Reputation: 49
I have a dataset that looks like this:
ID Class Predicted Probabilities
1 1 0.592
2 1 0.624
3 0 0.544
4 0 0.194
5 0 0.328
6 1 0.504
. . .
. . .
I have been tasked to calculate the AUC manually...but not sure how!
I know how to calculate the TPR and FPR to create a ROC curve. How would I be able to use the data to calculate the AUC? No libraries like scikit-learn allowed. I've looked everywhere but can't seem to find a proper answer.

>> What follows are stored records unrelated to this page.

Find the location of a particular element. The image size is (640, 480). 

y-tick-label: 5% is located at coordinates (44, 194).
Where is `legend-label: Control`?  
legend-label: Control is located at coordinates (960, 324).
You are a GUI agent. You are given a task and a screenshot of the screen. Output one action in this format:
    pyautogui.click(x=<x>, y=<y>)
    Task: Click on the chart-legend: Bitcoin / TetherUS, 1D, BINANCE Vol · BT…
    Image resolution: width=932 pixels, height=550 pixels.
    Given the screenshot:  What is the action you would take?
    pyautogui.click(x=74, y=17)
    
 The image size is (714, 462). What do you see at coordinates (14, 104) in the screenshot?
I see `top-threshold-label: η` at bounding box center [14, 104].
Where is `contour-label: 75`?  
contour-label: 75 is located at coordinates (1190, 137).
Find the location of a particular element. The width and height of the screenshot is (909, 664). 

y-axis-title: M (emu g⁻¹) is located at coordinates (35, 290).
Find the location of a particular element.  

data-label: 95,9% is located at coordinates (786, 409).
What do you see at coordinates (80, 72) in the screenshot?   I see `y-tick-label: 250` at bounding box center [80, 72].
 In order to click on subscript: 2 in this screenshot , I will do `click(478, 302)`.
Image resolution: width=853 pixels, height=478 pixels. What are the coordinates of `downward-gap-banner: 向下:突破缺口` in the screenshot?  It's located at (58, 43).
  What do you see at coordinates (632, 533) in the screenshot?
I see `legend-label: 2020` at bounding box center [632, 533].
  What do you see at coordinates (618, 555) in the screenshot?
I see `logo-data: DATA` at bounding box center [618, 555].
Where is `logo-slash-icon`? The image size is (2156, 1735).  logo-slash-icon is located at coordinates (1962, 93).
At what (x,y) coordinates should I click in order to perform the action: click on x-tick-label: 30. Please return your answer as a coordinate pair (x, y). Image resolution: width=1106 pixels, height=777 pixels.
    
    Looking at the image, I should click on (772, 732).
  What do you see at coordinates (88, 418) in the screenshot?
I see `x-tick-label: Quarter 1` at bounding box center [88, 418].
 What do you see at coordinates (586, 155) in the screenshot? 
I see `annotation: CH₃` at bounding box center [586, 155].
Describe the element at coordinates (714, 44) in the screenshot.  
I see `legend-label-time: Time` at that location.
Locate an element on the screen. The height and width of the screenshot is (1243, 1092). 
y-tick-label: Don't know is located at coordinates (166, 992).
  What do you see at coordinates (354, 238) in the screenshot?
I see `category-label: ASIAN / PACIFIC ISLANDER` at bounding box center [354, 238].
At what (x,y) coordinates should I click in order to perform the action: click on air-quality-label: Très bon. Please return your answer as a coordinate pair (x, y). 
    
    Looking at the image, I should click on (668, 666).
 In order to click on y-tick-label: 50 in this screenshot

Thanks, everyone!
Upvotes: 2
Views: 4823
Reputation: 517
You'll need to calculate the true positive and false positive rates using your predicted and true class while varying your class threshold (T), i.e. the cut-off you use to predict whether an observation falls into class 0 or 1.
You'll need a dataset with a header that looks like...
ID, Predicted Probability, Predicted Class, True Class, Threshold, True Positive Flag, False Positive Flag
(see https://en.wikipedia.org/wiki/Receiver_operating_characteristic for details). If you look at the Wiki page you'll notice they even provide a quick and easy discrete estimation within "Area under curve".
AUC stands for "area under the curve" so you'll likely need to perform some sort of numerical integration. In this context, TPR will be your Y and FPR your X at each value of T.
You could try and use something like the trapezoidal rule (https://en.wikipedia.org/wiki/Trapezoidal_rule) if you wanna keep it simple.
You can use numpy.trapz (see: https://docs.scipy.org/doc/numpy/reference/generated/numpy.trapz.html) if you don't want to implement this yourself but it's not difficult to build from scratch either (see: Trapezoidal rule in Python).
You should be able to write functions for these in Python using only math and numpy pretty easily. In fact, you might not need any libraries at all.
Upvotes: 1